[[ EXTRACTED INFORMATION open ]]

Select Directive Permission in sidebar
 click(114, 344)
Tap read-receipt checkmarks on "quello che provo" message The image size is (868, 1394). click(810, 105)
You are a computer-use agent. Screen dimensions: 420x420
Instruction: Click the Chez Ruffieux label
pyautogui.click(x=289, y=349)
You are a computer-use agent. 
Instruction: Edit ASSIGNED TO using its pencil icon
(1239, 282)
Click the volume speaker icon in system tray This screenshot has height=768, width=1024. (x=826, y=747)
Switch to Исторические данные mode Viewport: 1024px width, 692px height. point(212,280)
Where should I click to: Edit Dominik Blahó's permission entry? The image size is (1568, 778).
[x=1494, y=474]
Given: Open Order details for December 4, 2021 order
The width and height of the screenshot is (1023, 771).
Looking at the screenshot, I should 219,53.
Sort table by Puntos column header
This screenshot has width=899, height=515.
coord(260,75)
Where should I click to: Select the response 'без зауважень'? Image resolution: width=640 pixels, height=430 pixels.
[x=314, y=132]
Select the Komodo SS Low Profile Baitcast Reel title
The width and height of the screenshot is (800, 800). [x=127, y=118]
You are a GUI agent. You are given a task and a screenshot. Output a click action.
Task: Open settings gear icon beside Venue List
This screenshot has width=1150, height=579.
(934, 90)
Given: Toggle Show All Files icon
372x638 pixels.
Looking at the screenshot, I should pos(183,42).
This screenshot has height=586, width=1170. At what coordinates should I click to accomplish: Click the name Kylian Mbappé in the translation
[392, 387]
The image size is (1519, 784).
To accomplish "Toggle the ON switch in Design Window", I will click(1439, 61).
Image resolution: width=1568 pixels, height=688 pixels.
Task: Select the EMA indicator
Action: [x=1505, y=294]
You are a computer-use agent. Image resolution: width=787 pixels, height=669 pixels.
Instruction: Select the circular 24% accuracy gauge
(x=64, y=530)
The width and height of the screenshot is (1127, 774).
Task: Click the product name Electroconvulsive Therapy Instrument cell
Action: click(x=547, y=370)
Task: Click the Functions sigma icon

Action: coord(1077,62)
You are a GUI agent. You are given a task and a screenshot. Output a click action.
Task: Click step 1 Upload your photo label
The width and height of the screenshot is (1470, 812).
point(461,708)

[[ EXTRACTED INFORMATION closed ]]

**WORK INSTRUCTIONS**
Restate all the material exactly, word for word.

**RESULT OF THIS TASK**
Select Directive Permission in sidebar
 click(114, 344)
Tap read-receipt checkmarks on "quello che provo" message The image size is (868, 1394). click(810, 105)
You are a computer-use agent. Screen dimensions: 420x420
Instruction: Click the Chez Ruffieux label
pyautogui.click(x=289, y=349)
You are a computer-use agent. 
Instruction: Edit ASSIGNED TO using its pencil icon
(1239, 282)
Click the volume speaker icon in system tray This screenshot has height=768, width=1024. (x=826, y=747)
Switch to Исторические данные mode Viewport: 1024px width, 692px height. point(212,280)
Where should I click to: Edit Dominik Blahó's permission entry? The image size is (1568, 778).
[x=1494, y=474]
Given: Open Order details for December 4, 2021 order
The width and height of the screenshot is (1023, 771).
Looking at the screenshot, I should 219,53.
Sort table by Puntos column header
This screenshot has width=899, height=515.
coord(260,75)
Where should I click to: Select the response 'без зауважень'? Image resolution: width=640 pixels, height=430 pixels.
[x=314, y=132]
Select the Komodo SS Low Profile Baitcast Reel title
The width and height of the screenshot is (800, 800). [x=127, y=118]
You are a GUI agent. You are given a task and a screenshot. Output a click action.
Task: Open settings gear icon beside Venue List
This screenshot has width=1150, height=579.
(934, 90)
Given: Toggle Show All Files icon
372x638 pixels.
Looking at the screenshot, I should pos(183,42).
This screenshot has height=586, width=1170. At what coordinates should I click to accomplish: Click the name Kylian Mbappé in the translation
[392, 387]
The image size is (1519, 784).
To accomplish "Toggle the ON switch in Design Window", I will click(1439, 61).
Image resolution: width=1568 pixels, height=688 pixels.
Task: Select the EMA indicator
Action: [x=1505, y=294]
You are a computer-use agent. Image resolution: width=787 pixels, height=669 pixels.
Instruction: Select the circular 24% accuracy gauge
(x=64, y=530)
The width and height of the screenshot is (1127, 774).
Task: Click the product name Electroconvulsive Therapy Instrument cell
Action: click(x=547, y=370)
Task: Click the Functions sigma icon

Action: coord(1077,62)
You are a GUI agent. You are given a task and a screenshot. Output a click action.
Task: Click step 1 Upload your photo label
The width and height of the screenshot is (1470, 812).
point(461,708)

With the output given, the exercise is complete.